On the other hand, ordinary families would benefit greatly from a plan that provided health insurance to those now uninsured.

It's true that at any given moment most middle-income families have insurance. But people lose their jobs, companies go bankrupt, benefits get suddenly slashed. Over any given two-year period, roughly a third of Americans spend some time without health insurance; over longer periods, the risk of losing health insurance is very significant for most families.

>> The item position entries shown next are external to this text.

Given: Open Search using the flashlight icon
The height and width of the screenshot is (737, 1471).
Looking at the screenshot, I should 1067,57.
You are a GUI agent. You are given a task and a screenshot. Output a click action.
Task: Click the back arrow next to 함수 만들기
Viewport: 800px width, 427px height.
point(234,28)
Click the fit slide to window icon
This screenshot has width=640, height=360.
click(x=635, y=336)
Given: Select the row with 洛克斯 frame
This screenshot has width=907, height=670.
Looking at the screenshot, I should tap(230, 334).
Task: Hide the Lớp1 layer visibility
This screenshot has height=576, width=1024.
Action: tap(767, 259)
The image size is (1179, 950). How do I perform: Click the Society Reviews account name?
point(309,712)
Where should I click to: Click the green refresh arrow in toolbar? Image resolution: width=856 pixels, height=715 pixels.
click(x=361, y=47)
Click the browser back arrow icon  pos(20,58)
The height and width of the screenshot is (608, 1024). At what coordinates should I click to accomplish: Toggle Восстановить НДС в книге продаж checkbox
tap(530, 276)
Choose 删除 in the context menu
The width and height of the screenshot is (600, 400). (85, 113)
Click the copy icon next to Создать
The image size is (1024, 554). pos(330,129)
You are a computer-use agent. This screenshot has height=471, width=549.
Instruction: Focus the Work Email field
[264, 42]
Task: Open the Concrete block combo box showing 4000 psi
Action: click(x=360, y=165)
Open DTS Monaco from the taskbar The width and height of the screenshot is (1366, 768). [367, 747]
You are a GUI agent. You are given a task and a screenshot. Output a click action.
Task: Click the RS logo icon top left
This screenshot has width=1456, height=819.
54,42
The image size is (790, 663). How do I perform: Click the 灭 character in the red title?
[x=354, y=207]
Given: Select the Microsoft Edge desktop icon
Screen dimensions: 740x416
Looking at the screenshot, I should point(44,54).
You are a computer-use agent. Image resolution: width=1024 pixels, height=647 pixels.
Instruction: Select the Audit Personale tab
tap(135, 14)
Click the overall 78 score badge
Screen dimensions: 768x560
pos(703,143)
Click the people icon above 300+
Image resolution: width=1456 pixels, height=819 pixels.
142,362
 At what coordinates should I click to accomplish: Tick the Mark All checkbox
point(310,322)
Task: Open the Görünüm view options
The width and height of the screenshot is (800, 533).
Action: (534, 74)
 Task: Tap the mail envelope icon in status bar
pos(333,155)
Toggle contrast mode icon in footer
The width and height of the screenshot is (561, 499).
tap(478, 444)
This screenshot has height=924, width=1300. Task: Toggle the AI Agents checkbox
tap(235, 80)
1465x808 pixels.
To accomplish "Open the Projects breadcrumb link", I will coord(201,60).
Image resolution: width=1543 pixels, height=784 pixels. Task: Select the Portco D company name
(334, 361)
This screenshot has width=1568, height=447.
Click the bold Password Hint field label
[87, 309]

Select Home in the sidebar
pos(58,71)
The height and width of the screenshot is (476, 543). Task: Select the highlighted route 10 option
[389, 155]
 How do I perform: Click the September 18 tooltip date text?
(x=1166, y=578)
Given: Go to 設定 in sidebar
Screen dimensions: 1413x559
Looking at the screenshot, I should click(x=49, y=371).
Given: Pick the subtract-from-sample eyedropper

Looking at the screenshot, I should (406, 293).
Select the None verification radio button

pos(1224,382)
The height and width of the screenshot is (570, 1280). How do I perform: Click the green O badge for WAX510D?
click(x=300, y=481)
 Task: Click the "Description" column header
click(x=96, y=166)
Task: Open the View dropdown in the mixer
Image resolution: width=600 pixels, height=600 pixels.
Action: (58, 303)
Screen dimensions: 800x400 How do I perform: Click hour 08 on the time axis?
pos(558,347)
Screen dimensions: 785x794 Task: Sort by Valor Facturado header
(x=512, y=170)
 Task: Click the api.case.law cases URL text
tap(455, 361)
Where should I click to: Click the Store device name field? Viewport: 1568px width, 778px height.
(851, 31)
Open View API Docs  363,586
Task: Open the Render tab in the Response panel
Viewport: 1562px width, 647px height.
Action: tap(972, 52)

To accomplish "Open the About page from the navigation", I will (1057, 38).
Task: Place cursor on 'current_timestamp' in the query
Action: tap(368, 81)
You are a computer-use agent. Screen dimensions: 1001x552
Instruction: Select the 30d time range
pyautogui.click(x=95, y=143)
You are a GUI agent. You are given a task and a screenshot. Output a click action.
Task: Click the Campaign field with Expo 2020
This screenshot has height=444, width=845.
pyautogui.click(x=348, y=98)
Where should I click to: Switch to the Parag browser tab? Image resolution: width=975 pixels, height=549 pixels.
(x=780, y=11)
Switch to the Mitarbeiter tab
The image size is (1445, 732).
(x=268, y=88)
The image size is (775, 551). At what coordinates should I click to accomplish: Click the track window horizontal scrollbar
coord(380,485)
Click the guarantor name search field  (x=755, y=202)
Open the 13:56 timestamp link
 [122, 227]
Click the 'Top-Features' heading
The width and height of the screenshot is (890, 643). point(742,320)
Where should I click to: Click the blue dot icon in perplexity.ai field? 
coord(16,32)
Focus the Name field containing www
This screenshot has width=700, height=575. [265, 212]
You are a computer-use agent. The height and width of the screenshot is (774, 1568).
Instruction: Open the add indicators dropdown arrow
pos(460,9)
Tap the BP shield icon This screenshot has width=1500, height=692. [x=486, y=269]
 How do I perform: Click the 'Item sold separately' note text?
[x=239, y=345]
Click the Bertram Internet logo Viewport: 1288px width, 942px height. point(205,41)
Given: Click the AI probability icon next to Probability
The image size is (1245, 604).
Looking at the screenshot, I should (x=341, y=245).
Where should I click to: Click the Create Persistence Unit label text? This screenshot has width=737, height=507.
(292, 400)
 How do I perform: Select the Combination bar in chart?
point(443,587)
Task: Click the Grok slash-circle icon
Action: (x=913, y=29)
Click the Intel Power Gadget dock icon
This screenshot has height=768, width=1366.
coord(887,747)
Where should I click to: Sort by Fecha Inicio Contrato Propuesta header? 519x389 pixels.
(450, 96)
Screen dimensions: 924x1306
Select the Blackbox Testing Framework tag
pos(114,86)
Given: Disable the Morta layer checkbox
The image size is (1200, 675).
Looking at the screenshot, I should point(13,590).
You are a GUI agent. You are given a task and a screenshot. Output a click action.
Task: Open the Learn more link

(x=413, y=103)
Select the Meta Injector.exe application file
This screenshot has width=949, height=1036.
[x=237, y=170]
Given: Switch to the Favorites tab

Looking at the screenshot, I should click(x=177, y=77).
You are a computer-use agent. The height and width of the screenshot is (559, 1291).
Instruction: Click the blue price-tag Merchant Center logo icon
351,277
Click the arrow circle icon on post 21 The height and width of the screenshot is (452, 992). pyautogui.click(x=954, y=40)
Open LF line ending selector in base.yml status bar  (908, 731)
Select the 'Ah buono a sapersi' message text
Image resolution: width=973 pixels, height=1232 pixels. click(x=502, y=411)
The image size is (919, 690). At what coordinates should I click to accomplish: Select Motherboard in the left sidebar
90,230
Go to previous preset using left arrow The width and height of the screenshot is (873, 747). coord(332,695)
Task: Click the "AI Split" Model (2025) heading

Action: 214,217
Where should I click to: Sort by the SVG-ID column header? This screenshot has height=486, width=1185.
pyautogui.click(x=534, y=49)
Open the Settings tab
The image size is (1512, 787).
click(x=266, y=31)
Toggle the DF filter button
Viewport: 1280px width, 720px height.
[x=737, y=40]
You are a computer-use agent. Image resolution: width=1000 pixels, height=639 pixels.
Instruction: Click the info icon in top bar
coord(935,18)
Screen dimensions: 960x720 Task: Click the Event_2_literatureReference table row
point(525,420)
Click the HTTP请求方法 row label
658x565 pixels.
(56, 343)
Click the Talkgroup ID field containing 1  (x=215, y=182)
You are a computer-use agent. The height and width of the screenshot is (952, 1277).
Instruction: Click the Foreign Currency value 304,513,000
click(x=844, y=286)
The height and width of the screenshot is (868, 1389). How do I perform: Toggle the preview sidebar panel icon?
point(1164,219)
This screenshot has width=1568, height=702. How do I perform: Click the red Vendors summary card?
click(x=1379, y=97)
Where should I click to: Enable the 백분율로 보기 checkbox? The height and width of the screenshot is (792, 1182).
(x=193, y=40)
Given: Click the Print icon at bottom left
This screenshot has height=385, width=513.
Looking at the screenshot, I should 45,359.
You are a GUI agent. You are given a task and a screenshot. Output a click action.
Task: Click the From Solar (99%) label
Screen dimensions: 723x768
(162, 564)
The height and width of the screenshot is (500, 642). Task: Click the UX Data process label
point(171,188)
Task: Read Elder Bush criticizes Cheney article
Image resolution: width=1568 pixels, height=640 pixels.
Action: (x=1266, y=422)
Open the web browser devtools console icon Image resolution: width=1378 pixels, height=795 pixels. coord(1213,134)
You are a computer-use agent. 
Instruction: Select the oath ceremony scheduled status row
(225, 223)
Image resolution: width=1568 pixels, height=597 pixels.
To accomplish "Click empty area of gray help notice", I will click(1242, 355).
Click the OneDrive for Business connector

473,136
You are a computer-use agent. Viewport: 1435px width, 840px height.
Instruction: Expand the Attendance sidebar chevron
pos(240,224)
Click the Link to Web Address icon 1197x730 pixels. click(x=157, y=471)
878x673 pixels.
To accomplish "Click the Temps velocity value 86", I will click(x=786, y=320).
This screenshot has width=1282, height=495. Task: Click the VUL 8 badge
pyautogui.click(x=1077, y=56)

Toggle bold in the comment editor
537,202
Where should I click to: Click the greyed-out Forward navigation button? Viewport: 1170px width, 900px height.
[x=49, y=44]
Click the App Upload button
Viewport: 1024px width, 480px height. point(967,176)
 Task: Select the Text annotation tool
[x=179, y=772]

Would ending that risk be worth several hundred dollars a year to the typical family? (It doesn't have to be worth $800: Mr. Gephardt's plan, which would provide increased tax credits to employers, would also lead to higher wages, offsetting some of the tax-cut reversal.) Yes, without question.

When a family without health insurance suffers illness, the results are often catastrophic — either serious conditions go untreated or the family faces financial ruin. Our inadequate insurance system is one important reason why America, the richest country in the world, has lower life expectancy and higher child mortality than most other advanced nations.

So why should tax cuts take priority over health care? I know the party line: tax cuts for high earners are the key to economic growth, and a rising tide lifts all boats. But there's not a shred of evidence supporting that claim. More than two decades after the supply-siders launched their tax-cut crusade, ordinary workers have yet to see a rising tide. The median real wage is only 7 percent higher now than it was in 1979, with all of that increase achieved after Bill Clinton raised taxes on the top bracket.

If American families knew what was good for them, then most of them — all but a small, affluent minority — would cheerfully give up their tax cuts in return for a guarantee that health care would be there when needed. And even the affluent might prefer to live in a society where no sick child was left behind.

O.K., back to political reality. Nothing like Mr. Gephardt's plan is going to become law anytime soon. On the contrary, the right is likely to ram through even more tax cuts, while using deficits as an excuse for not helping the uninsured. But we have the right to ask why. And claiming that those who don't support tax cuts are somehow unpatriotic is not an answer.